Environmental protection area in the state of São Paulo, Brazil

The Ilha Comprida Environmental Protection Area (Área de Proteção Ambiental da Ilha Comprida) is an environmental protection area in the state of São Paulo, Brazil. It protects an island with an environment of dunes, salt marshes and mangroves.
There has been some difficulty reconciling conservation with human occupation of the island.

==Location==

The Ilha Comprida Environmental Protection Area (APA) is in the municipality of Ilha Comprida, São Paulo, covering an island off the south coast of São Paulo.
It has an area of 17572 ha.
The island extends along the coast in a southwest direction.
It is 70 km long and at most 5 km wide.
It is about 3 km wide on average.
It is separated from the mainland by the estuarine lagoon channel of the Mar Pequeno, the Valo Grande and the mouth of the Ribeira de Iguape River.
With the exception of the 40 m high Morrete, the only rock formation on the island, elevations rarely exceed 5 m above sea level.
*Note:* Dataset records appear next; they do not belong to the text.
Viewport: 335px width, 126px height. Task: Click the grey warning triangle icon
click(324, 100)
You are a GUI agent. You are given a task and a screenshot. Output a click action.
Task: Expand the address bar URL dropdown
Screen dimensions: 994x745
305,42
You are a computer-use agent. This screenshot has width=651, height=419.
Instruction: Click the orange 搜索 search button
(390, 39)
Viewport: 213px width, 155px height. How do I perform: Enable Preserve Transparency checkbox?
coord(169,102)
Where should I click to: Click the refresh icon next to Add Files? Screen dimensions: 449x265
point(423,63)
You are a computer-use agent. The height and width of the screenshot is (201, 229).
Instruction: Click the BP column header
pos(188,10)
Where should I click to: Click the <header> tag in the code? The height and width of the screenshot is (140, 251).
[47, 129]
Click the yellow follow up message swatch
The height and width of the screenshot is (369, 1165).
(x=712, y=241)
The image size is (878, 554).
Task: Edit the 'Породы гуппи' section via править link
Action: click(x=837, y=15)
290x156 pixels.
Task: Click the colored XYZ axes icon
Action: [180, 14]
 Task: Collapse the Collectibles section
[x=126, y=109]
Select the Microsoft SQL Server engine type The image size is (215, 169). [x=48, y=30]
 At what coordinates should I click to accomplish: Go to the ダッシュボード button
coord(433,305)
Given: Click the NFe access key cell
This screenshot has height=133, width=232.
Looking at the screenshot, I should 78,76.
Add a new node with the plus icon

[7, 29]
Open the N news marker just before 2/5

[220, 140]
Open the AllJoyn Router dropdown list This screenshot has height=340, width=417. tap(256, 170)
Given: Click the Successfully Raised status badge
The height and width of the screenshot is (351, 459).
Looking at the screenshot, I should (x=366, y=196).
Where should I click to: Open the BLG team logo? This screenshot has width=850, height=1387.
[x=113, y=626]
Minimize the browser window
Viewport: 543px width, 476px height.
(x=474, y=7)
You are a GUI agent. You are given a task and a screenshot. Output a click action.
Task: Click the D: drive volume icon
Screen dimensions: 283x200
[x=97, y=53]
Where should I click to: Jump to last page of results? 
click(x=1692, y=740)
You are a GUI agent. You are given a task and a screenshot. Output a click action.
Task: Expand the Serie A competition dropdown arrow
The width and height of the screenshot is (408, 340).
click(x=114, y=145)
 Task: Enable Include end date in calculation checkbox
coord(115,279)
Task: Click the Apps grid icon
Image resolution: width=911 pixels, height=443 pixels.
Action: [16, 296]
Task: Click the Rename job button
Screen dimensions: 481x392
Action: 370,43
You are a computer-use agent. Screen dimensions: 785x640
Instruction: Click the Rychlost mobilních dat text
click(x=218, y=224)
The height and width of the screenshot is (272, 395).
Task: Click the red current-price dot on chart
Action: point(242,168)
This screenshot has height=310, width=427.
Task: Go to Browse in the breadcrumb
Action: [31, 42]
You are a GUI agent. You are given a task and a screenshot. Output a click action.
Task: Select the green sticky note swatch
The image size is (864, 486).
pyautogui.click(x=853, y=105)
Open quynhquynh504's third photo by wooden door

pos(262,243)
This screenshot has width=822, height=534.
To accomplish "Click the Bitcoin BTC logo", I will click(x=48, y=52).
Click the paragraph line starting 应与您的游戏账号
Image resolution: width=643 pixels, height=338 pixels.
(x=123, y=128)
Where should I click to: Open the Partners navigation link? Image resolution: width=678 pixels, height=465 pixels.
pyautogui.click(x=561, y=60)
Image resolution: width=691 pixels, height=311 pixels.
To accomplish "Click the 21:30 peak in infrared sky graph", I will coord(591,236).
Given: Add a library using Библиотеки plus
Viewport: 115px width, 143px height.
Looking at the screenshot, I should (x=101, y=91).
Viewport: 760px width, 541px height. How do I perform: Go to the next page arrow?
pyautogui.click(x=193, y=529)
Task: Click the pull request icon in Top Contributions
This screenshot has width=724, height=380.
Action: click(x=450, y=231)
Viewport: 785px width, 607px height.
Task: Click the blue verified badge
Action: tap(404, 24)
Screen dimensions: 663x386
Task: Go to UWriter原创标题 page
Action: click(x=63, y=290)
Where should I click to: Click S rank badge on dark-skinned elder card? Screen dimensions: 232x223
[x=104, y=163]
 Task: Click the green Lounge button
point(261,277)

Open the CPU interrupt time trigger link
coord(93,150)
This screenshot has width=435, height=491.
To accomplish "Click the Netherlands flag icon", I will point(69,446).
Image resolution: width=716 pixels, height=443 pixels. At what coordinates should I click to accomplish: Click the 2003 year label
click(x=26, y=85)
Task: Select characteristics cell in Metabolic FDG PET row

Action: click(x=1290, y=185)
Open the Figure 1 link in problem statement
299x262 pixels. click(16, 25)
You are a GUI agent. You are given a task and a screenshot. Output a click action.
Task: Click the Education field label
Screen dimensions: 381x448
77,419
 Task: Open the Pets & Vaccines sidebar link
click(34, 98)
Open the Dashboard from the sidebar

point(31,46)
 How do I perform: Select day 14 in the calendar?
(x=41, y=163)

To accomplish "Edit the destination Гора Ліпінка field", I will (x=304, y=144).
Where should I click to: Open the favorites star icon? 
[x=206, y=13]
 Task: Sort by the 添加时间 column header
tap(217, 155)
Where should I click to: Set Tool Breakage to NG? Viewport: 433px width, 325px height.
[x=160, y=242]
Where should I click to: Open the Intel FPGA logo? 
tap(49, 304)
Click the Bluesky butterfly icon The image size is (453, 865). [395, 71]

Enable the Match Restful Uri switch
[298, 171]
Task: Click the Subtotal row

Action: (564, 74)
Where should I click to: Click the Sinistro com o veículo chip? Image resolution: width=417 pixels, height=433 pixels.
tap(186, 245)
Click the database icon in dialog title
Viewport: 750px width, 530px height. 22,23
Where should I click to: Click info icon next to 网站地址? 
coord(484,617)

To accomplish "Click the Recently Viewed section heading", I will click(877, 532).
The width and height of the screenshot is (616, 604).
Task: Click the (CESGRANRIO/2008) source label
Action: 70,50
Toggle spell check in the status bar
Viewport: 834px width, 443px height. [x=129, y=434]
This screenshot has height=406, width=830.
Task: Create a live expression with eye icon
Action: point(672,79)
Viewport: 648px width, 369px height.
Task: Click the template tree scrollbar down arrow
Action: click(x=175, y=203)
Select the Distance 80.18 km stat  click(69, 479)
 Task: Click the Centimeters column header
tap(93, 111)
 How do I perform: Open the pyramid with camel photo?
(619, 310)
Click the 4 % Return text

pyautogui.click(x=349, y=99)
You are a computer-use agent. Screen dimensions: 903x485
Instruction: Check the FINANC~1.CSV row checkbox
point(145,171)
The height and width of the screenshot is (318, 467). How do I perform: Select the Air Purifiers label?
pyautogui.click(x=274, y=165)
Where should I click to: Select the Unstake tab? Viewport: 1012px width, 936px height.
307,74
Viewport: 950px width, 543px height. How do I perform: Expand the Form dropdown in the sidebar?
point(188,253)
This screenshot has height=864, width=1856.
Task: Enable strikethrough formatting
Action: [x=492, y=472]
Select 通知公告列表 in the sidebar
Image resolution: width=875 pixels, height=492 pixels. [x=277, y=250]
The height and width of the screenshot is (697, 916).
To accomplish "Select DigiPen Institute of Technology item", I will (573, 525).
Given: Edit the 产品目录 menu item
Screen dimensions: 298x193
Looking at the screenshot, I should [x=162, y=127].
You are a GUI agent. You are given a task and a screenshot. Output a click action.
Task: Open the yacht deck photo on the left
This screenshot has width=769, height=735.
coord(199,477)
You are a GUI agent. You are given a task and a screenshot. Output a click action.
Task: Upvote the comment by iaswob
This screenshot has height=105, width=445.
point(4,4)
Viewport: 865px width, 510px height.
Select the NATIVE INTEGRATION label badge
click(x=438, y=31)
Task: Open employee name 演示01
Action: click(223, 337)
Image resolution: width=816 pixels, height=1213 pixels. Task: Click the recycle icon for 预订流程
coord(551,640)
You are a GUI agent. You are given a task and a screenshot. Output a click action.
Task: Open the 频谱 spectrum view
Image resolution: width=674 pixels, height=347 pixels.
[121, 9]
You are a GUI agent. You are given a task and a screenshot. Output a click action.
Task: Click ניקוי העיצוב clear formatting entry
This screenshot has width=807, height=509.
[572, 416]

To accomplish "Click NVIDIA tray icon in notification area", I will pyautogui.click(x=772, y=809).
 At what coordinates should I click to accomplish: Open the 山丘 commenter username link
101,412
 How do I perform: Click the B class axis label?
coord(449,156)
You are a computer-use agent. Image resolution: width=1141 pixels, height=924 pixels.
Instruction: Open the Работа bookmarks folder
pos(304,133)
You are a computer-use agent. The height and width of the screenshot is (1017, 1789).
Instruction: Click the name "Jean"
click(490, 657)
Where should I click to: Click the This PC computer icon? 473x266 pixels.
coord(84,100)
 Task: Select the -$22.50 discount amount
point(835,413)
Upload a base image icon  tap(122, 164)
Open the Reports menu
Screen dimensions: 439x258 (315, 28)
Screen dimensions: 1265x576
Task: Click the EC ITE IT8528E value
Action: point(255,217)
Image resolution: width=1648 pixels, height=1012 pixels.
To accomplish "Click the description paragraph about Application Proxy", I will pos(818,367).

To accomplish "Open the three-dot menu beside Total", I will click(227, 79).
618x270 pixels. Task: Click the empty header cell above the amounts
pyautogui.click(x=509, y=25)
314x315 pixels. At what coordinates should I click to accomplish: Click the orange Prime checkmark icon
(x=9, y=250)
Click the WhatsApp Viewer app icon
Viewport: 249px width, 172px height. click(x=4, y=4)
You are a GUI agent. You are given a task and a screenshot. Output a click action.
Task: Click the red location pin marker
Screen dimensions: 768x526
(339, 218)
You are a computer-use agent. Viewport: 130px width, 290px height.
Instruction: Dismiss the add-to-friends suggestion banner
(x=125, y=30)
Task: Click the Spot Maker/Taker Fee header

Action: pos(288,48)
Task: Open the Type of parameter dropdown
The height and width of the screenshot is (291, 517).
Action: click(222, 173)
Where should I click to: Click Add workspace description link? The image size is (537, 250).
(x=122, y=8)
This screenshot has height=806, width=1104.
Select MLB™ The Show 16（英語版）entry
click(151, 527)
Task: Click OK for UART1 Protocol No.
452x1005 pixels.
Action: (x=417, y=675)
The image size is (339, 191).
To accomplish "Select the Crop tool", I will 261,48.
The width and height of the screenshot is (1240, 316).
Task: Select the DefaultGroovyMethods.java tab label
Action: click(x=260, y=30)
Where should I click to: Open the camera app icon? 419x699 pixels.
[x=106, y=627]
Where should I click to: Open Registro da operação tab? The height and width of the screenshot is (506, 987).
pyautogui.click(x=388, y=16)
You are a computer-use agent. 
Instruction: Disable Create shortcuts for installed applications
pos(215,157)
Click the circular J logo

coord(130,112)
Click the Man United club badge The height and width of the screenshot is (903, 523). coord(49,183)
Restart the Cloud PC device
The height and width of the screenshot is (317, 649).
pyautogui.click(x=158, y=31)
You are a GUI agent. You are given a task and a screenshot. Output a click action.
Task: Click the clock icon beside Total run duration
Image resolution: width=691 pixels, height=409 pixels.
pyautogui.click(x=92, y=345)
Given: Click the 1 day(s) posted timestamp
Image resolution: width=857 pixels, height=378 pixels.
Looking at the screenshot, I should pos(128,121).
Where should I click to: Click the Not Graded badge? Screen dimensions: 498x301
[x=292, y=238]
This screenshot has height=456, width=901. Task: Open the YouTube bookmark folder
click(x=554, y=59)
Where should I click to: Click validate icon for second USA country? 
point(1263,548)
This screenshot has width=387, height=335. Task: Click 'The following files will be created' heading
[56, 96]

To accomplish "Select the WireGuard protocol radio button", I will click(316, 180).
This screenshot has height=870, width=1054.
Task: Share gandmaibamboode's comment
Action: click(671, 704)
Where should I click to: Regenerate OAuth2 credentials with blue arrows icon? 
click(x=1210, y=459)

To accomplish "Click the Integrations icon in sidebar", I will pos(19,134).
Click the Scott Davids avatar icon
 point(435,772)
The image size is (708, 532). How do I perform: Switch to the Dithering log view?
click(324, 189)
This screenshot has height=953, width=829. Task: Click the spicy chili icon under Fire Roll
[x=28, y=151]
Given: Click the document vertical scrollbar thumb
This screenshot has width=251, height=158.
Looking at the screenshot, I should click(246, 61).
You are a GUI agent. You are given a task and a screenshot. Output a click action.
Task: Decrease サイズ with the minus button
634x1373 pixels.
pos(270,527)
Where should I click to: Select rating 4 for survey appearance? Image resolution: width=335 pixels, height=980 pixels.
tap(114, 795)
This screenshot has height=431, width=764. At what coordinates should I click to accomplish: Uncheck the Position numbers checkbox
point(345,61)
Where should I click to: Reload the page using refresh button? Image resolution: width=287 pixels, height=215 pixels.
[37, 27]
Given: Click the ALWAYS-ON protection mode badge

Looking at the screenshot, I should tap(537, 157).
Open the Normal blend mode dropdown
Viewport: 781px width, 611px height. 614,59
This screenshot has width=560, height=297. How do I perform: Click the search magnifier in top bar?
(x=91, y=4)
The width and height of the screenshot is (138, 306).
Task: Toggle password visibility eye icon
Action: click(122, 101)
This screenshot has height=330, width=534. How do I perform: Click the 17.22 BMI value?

The northeast tip of the island is zoned as an area of relevant ecological interest, (Note: The Guará Area of Relevant Ecological Interest is on the northeast tip of the island.) and there are sections of urban area along the Atlantic coast, mostly in the northeastern part.
The remainder is zoned as wildlife refuge or environmental protection area.
There is overlap between the limits of the Ilha Comprida APA and the federal Cananéia-Iguape-Peruíbe APA managed by the Chico Mendes Institute for Biodiversity Conservation (ICMBio).
The island is part of the Atlantic Forest Biosphere Reserve, and has been recognised by UNESCO as a World Heritage Site.
The conservation unit is part of the Lagamar Mosaic.

==Environment==

The climate is tropical, warm and humid.
Average rainfall is about 2000 mm annually, and average temperature is 25 C.
The Ilha Comprida Environmental Protection Area is in the Atlantic Forest biome, and contains restinga forest, dunes, beaches and mangroves.
It is one of the last complexes of such ecosystems on the coast, a nursery of South Atlantic marine and terrestrial species, used by over 30 species of migratory birds, and the location of archaeological remains.
It is part of the Iguape-Cananéia-Paranaguá estuary lagoon complex.

==History==

The first settlements were made on the island in 1955.
Since 1970 real estate speculation led to unplanned authorization of hundreds of lots, leading to disorderly occupation of land on the island.
Most of the real estate development did not satisfy the infrastructure requirements that were a condition of their approval.
There was growing concern about environmental damage.
Federal decree 89.336 of 31 January 1984 declared that the Ilha Comprida was an area of relevant ecological interest and recommended that it be made a conservation unit.
State decree 26.881 of 11 March 1987 made the island an environmental protection area (APA).
This was before the island had been made a municipality.
The purpose was to conserve the environment while allowing some human occupation.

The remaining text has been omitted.